Ayah dan ibunya pun langsung melihat ke leher Bella, tentu semuanya penasaran kenapa kalung di leher Bella tidak ada, akan tetapi tidak dengan Kakaknya.
"Bella, apa kalung itu hilang?" tanya sang ibu.
Bella menggelengkan kepalanya, Kakaknya pun membantu Bella memberi penjelasan.
"Bella tidak mungkin ceroboh. Jadi, di berikan ke siapa?" ucapnya sambil tersenyum dan menatap Bella.
Wajah Bella memerah, ia sangat malu saat Kakaknya bertanya seperti itu. Kakaknya pun tertawa kecil, ayah dan ibunya paham apa maksud dari perkataan sang Kakak. Bella yang sudah tidak kuat menahan malu langsung menghabiskan makanannya dan berlari ke kamar.
Ia langsung melompat ke tempat tidur dan memeluk bantal gulingnya. Tidak lama, Kakaknya pun datang, ia mendekati Bella dan duduk di sampingnya. Ia mendekatkan mulutnya ke telinga Bella lalu berbisik "Siapa orangnya?"
Bisikannya membuat Bella merinding sekaligus malu. Bella hanya menggelengkan kepalanya tapi Kakaknya terus membujuk Bella untuk memberi tahu siapa yang sudah menerima kalung dari Bella.
"Ayolah, beri tahu saja, aku janji tidak akan beritahu siapa-siapa." ucap Kakaknya.

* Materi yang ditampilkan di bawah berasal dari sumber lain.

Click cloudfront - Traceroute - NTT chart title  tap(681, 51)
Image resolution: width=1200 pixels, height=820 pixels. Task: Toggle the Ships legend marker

Bella pun duduk sambil memeluk gulingnya, ia masih tetap menyembunyikan wajahnya. Ia masih malu ketika Kakaknya tau kalau kalungnya di berikan ke orang lain, karena kalung itu adalah pemberian dari kakeknya dan permintaan kakek mereka untuk kalung itu.
"Bella…"
Kakaknya mengusap kepala Bella, tatapannya kepada Bella sangat berbeda dari sebelumnya, Bella perlahan mengangkat kepalanya. Ia melihat wajah Kakaknya yang sangat cemas, ia juga memaksakan untuk tersenyum kepada Bella.
Bella menatap wajah Kakaknya. Perlahan, Kakaknya mengelus pipi Bella. Bella pun memegang tangan Kakaknya yang mengelus pipinya itu.
"Ah… maaf. Kakak hanya masih tidak percaya kalau kamu memberikan kalung itu pada orang lain secepat ini." ucapnya sambil sedikit tersenyum.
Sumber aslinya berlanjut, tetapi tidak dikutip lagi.